_TASK DIRECTIONS_. Starting at the line that contains "[Home] (26, 20)", quote each line exactly through the last line of the entries, both included.

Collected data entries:
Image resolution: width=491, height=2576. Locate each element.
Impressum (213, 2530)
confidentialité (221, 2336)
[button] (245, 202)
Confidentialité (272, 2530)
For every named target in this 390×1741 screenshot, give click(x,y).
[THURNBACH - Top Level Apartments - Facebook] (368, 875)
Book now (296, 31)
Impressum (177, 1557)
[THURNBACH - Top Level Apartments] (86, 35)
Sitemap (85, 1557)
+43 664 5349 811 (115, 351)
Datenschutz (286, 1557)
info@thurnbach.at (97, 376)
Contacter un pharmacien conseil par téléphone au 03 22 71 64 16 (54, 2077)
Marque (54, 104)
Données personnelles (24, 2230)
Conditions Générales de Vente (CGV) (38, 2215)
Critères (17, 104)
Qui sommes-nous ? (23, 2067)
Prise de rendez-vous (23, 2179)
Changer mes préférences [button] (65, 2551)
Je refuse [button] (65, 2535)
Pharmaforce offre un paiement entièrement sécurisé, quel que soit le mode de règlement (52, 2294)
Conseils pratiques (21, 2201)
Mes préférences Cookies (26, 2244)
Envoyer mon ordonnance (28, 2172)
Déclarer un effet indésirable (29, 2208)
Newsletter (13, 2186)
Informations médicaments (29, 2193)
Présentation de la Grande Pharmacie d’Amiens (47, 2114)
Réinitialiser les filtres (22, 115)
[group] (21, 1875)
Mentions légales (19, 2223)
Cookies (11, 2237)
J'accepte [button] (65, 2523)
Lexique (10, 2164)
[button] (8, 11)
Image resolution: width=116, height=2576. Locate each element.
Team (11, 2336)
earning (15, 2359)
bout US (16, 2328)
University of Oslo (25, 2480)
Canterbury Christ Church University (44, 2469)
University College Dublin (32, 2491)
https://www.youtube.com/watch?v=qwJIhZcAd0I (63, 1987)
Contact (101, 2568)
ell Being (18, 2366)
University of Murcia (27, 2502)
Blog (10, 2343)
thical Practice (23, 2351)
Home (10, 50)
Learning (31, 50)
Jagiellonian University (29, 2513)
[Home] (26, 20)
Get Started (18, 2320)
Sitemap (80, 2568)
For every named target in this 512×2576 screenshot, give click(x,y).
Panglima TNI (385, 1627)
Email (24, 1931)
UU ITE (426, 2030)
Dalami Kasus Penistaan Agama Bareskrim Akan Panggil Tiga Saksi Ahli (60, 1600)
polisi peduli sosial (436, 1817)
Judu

_RESPONSE FOR THIS EXERCISE_.
[Home] (26, 20)
Get Started (18, 2320)
Sitemap (80, 2568)
For every named target in this 512×2576 screenshot, give click(x,y).
Panglima TNI (385, 1627)
Email (24, 1931)
UU ITE (426, 2030)
Dalami Kasus Penistaan Agama Bareskrim Akan Panggil Tiga Saksi Ahli (60, 1600)
polisi peduli sosial (436, 1817)
Judu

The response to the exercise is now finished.